Sometimes, I won’t lie to you, that is he hardest thing to do. It will be hard to love you when the world sees nothing to love about you. It will be hard to tell the girl in the mirror she is lovely, brilliant and worthy! But you must tell her anyway. You must tell her until you begin believe it. Once you believe it, and belief it whole-heartedly, no one can give you less love than you give yourself.

Your greatest love, the greatest commandment I can give you as a Black woman and your mother, is to love yourself. Love yourself first. Last. And always. From there, no one can love you less than you can ever love yourself.

 

Love,

Mommy

Break The Cycle, Not The Girl.

 

Earlier this year, I did a miniseries about calling girls, especially Black girls, fast. Click here for that. In this series, I pull no punches. I was as honest as I knew to be. From that honesty, I break down what it means to call a girl fast. From that wisdom, I am enraged at this story.

Not only did her father catch her having sex.

Not only is she 12, and was having sex.

Her father, took a belt, beat her in front of the entire world.

And the story is from the vantage point of how he punished her.

How he punished her?!

See. Therein lies the problem. We have to be able to challenge crazy., toxic behavior. Should this young girl have had sex so young? No. But her father should never have done this to her. This is abuse. It is not discipline. This is not any form of love. I will not suffer to debate that more.

I remember being 10, and I called a boy on the phone. For record this was a boy I knew, and my parents knew. And I consider him my childhood sweetheart. I remember the summer I turned 11 that my parents (mother and father now) spanked me because I called him. But they said I got spanked because I lied about calling him–when I wasn’t ‘old enough’ to call or talk to boys. They spanked me over the course of two days. What did it teach me?

1-My parents were unreasonable.

2-I had to become sneaky to do what I wanted because they wouldn’t let me do anything.

 

What did spanking her teach her? That her body was dirty? She wasn’t worthy to be protected? I doubt it. What spanking her supposed to teach her that her body was property? I am confused what the added element of putting everything online was supposed to do? If he is to truly care and protect his daughter, this could have been handled better. Put the boy out, yes. But talk to her.

TALK.

That thing parents, especially some Black parents, don’t want to do. I have had my mother tell me that I ‘talk’ to much to my kids. I talk to them, so they can get used to talking. So they get used their mother listening to them–rather than yelling. So they can get used to saying what is wrong rather than hiding, lying or thinking they can’t come to me.
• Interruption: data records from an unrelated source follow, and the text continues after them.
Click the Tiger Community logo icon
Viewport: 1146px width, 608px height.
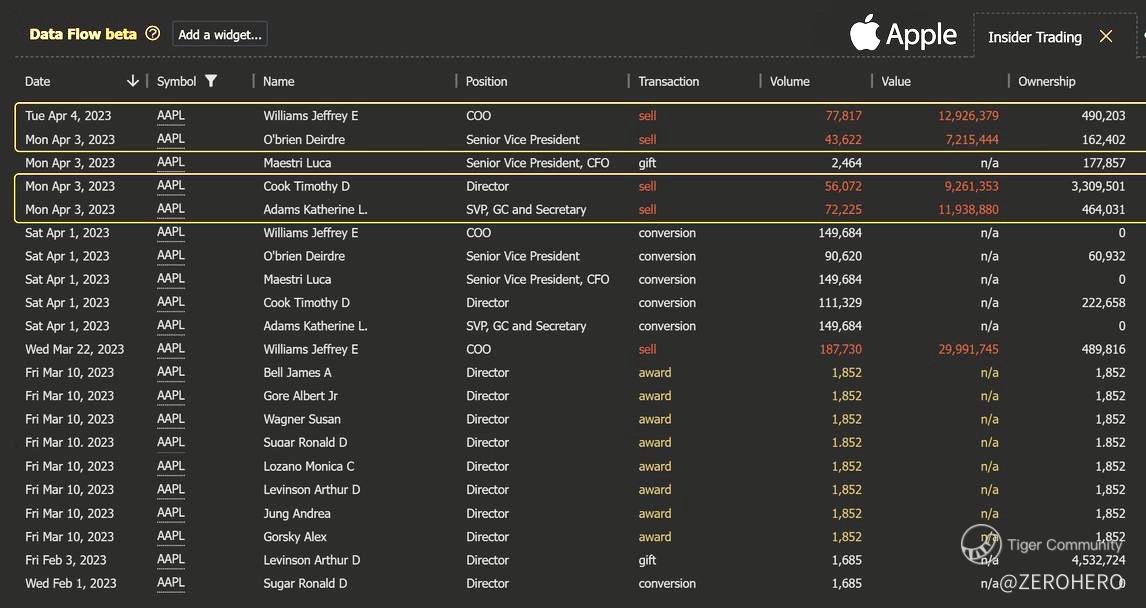point(981,545)
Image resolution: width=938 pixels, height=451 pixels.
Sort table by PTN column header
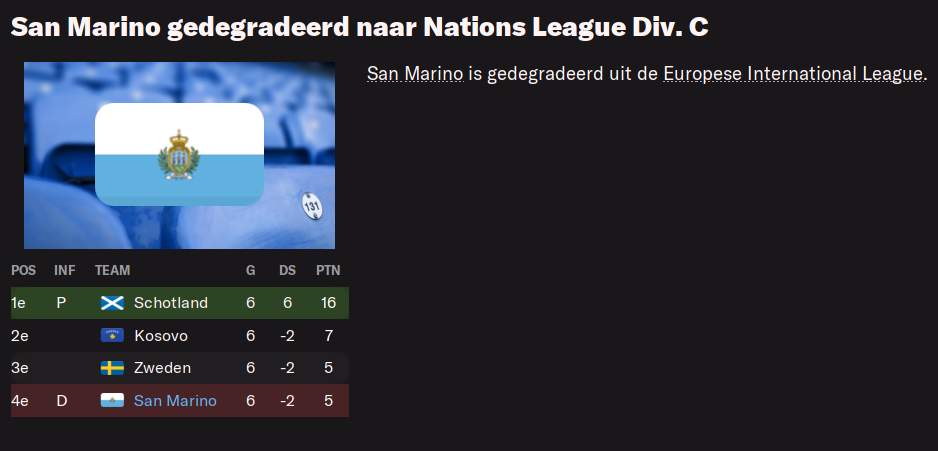click(328, 270)
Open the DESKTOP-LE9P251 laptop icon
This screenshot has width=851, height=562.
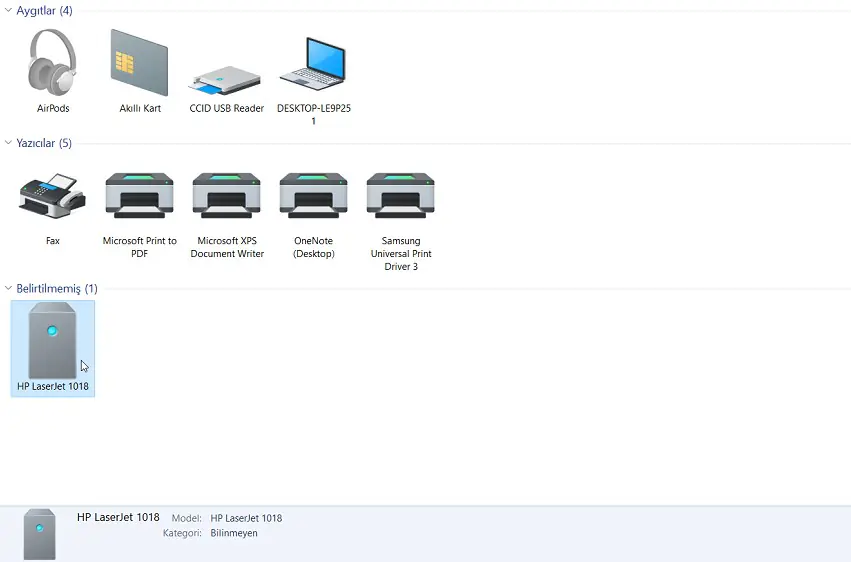pos(313,66)
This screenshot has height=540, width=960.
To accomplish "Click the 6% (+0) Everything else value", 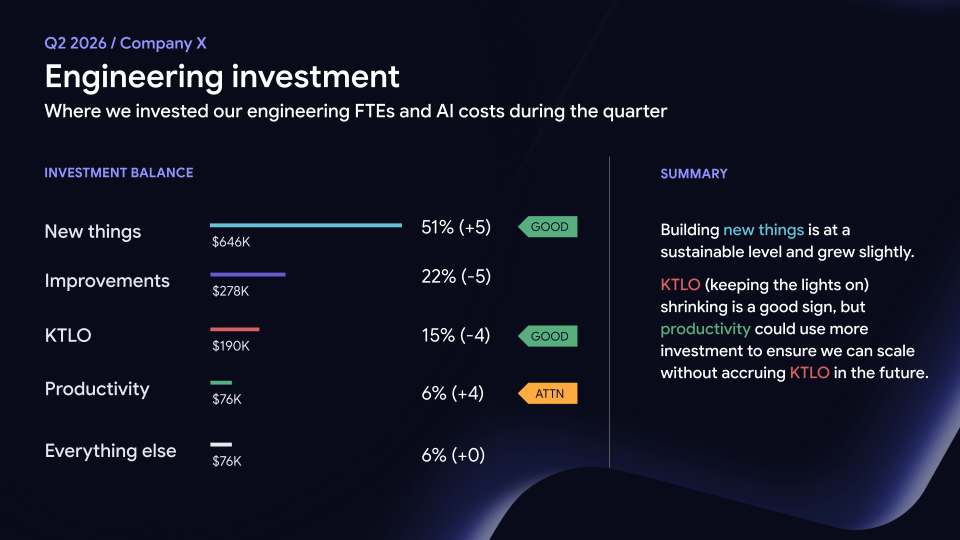I will point(453,455).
I never want my children to only remember how I yelled and never listened. I had to catch myself before I called my 11-year-old daughter fast once.

She is 11. And tall. And doesn’t look her age. And she was wearing a dress that showed off things Black girls are taught to cover. If I had called her fast, my own daughter, it would be the equivalent of calling her a whore. No! I will not do that to her.

This story should be the start of conversations. This man needs to be told this not how you raise daughters! This is not how you handle this! You do not reprimand a Black child like this. The cycle of policing the bodies of Black women and girls through violence must end.

While people are talking about how he hit her with this belt, I am wondering what happened to this child once the video ended. I want to know was she left in this room in tears, hurt, confused and bleeding–with only half of an idea why.  This has to end. The toxicity ends when we give onus to both parties involved in this situation!

Beating her won’t keep her a virgin, sir. But it will push her from you. When there comes a time she will need you, where she is drowning, she will not reach. She will remember this, and die in whatever she is in. Why? She will fear the outcome more than the rescue.